И все же случай Федора — очень обнадеживающий. Несмотря на тяжелый диагноз, мальчик учится в школе!


«Самое важное для таких детей — не допустить метаболического ацидоза, — объясняет Татьяна. — Если он начнётся, вернуться обратно будет почти невозможно. Для этого нужна поддерживающая терапия — антиоксиданты, омега, левокарнитин, достаточное количество жидкости, строгий режим. В идеале — регулярный контроль кислотно-щелочного состояния, но в Краснознаменске такой анализ нам просто негде сдать».

За годы болезни сына Татьяна собрала вокруг себя сообщество таких же родителей. Семь лет назад они создали чат — сегодня там уже почти 90 семей из разных стран СНГ. Есть те, у кого с диагнозом двое детей. Там делятся всем — препаратами, новостями, надеждой, страхами, радостью и опытом.

«Самое главное — сразу узнать диагноз. Нельзя доверять только одному мнению. Надо созывать консилиум врачей», — говорит Татьяна.

Федор с мамой Татьяной. Фотография из личного архива героев публикации.

«Мы решили, что у нас будет самая счастливая девочка»

Когда Ксюша появилась на свет, её семья уже прошла через многое. Диагноз «мужское бесплодие», лечение, две попытки ЭКО, нетрадиционные методы — и, наконец, долгожданная беременность.
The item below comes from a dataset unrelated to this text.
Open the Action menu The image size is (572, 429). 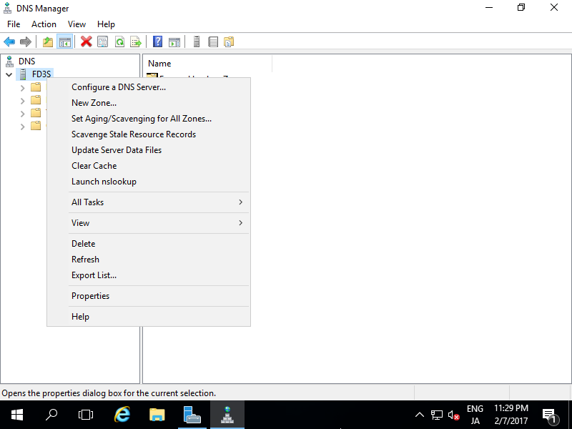point(44,24)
На УЗИ врачи находили тревожные признаки: кисты в головном мозге, короткий носик. Врачи обследовали хромосомы и исключили самые частые болезни. Всё оказалось в норме.

До болезни Ксюша росла веселой и задорной девочкой. Фотография из личного архива героев публикации.

Девочка родилась немного раньше срока, в 35 недель. Была вся покрыта тёмными волосками — лануго, как сказали врачи. Только вот с возрастом эти волосы не исчезли, а наоборот — стали расти. Так выяснилось, что у Ксюши гипертрихоз.

Мама вспоминает, что с самого начала дочку будто оберегала какая-то невидимая сила. Она росла любознательной, эмоциональной, с хорошим пониманием речи и крепкой привязанностью к родным. Отставала лишь в физическом развитии.

«Я чувствовала, что с ней что-то не так. Замечала тремор тела при пробуждении. Но врачи твердили: “Недоношенность. Всё придёт”. Я слушала, но продолжала наблюдать», — рассказывает Татьяна.


В полтора года у Ксюши случился регресс в развитии. Она перестала делать шаги возле опоры, начала чаще болеть. В это время семья попала к опытному неврологу, которая сказала прямо: «Вы — запущенный случай». Это было страшно и обидно…


Семья начала свой путь к диагнозу. Только через год генетики нашли мутации в гене SURF1, которая вызывает синдром Ли. Подтвердили носительство у родителей, потом — с тревогой — проверили младшего сына. К счастью, он оказался здоровым носителем.

Первые годы были относительно спокойными. Ксюша была просто капризным ребёнком, который не ходит. А потом начались настоящие трудности: проблемы с дыханием, необходимость круглосуточного ухода, установка гастростомы, а затем — трахеостомы и ИВЛ. Это перевернуло всё.

«Самое тяжёлое — выйти из дома. Я всегда опаздываю, потому что, пока собираемся, начинается какой-нибудь форс-мажор. То вырвало, то мокрота пошла, то вспотела — и все волосы мокрые. А у нас вечный холод», — говорит Татьяна.

Проще остаться дома. Но всё равно мама не сдаётся. Ездит с Ксюшей на море, ходит в рестораны, в зоопарк. Правда, иногда случаются экстренные ситуации. Однажды в машине упал на пол и сломался портативный аспиратор, и семья летела обратно домой на всех скоростях, чтобы спасти дочку от удушья, все боялись самого страшного.

В реанимацию Ксюша попадала уже не раз. Но мама говорит: рядом — муж, младший сын, семья. Это и есть её ресурс.


«Мы с самого начала не опустили руки. Благодаря московским специалистам мы получили рекомендации, схемы терапии, витамины. Я узнала, сколько в России есть прекрасных врачей и учёных, которые не сдаются, ищут, разрабатывают лекарства», — рассказывает Татьяна.


Сейчас Ксюше семь. Она не говорит, не может самостоятельно есть, координация и зрение нарушены. Но она всё понимает, хочет жить обычной жизнью: кушать через рот, рисовать, лепить, играть с детьми. И семья делает всё, чтобы это было возможно: «Мы решили, что у нас будет самая счастливая девочка. Так и живём. Несмотря ни на что».